5. Automatic reconnection with _ensure_connection

def _ensure_connection(self) -> None:
    try:
        cur = self._conn.cursor()
        cur.execute("SELECT 1")
        cur.close()
    except Exception:
        logger.warning("IRIS connection lost — reconnecting...")
        self._connect_with_retry()

Why: IRIS can close idle connections after a configurable timeout. Long-running applications (e.g., a web server with an infrequently used DocumentStore) would crash with a stale connection. The lightweight SELECT 1 ping adds negligible overhead while making the store resilient to network interruptions and IRIS restarts.

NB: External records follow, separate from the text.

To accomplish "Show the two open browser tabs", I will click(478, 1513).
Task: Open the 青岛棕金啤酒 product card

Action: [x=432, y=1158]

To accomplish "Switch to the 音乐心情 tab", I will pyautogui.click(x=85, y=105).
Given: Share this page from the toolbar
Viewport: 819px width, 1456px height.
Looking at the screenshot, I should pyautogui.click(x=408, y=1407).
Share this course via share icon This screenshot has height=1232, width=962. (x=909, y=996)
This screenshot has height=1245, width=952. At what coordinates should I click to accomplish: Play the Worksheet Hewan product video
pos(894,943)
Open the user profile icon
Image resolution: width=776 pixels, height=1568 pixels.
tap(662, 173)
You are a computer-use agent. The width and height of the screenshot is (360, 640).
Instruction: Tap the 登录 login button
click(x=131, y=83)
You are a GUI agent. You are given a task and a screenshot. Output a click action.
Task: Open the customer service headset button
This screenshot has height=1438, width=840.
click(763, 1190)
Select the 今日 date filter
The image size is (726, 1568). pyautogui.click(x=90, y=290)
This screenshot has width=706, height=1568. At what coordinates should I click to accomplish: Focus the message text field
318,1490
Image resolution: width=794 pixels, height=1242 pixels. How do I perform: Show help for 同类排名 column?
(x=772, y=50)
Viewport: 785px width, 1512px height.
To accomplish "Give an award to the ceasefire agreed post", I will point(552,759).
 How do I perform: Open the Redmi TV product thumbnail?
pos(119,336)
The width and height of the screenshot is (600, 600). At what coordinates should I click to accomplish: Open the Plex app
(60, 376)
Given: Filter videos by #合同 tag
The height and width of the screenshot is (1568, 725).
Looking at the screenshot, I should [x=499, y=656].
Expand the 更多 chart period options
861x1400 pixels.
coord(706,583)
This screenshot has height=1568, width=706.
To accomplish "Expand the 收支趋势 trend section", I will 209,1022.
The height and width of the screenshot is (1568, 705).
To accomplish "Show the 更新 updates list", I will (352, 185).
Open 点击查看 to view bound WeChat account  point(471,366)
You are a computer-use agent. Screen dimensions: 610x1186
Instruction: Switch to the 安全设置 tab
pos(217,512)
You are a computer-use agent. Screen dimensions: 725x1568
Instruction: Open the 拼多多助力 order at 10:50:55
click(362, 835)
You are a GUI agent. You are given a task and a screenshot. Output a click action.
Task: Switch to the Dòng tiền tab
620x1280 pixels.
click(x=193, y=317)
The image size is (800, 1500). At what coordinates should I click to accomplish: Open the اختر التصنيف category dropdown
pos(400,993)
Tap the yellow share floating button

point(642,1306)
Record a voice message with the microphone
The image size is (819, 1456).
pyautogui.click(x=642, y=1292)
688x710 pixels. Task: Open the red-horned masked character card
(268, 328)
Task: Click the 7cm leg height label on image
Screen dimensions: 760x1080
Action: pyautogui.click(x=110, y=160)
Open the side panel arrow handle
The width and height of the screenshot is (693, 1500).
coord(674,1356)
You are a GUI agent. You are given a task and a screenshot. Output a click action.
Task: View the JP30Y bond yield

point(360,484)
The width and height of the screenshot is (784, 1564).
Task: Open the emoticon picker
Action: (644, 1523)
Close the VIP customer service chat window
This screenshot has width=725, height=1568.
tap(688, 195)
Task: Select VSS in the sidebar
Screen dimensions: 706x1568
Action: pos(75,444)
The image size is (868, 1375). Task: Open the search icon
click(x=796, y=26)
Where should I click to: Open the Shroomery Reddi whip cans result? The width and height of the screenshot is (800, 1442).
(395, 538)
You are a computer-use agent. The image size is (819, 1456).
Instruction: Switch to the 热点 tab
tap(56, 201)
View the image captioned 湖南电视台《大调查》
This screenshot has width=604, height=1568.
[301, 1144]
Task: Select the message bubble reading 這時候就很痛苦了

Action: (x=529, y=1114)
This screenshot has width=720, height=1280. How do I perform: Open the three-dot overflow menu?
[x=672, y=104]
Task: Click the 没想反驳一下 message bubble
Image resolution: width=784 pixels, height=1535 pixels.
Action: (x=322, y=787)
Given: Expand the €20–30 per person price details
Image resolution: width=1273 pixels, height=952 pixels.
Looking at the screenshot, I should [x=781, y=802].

6. BM25 index rebuilt on every call

def _bm25_retrieval(self, query, *, filters=None, top_k=10):
    candidates = self.filter_documents(filters=filters)
    self._bm25.build([(d.id, d.content or "") for d in candidates])
    ...

Why: The BM25 index must always reflect the current state of the document store. Since there is no write hook to invalidate a cached index, rebuilding on demand is the simplest correct approach.

Trade-off: For large collections, this adds latency. Contributors can improve this with an event-based invalidation strategy (hooking into write_documents and delete_documents).


Table schema

CREATE TABLE IF NOT EXISTS SQLUser.HaystackDocuments (
    id        VARCHAR(128)  NOT NULL PRIMARY KEY,   -- Haystack-generated hash
    content   LONGVARCHAR,                           -- document text
    meta      LONGVARCHAR,                           -- json.dumps(sort_keys=True)
    score     DOUBLE,                                -- source score if available
    embedding VECTOR(DOUBLE, 384)                    -- embedding_dim configurable
)

Why SQLUser schema?

IRIS requires a schema prefix. SQLUser is the default namespace schema for user-defined tables in the USER namespace and does not require additional permissions to create tables in it.

Why LONGVARCHAR for content and meta?

LONGVARCHAR is IRIS's variable-length text type without an upper size limit. Documents can be arbitrarily long and metadata can contain many keys — using a fixed-size VARCHAR(N) would silently truncate large documents.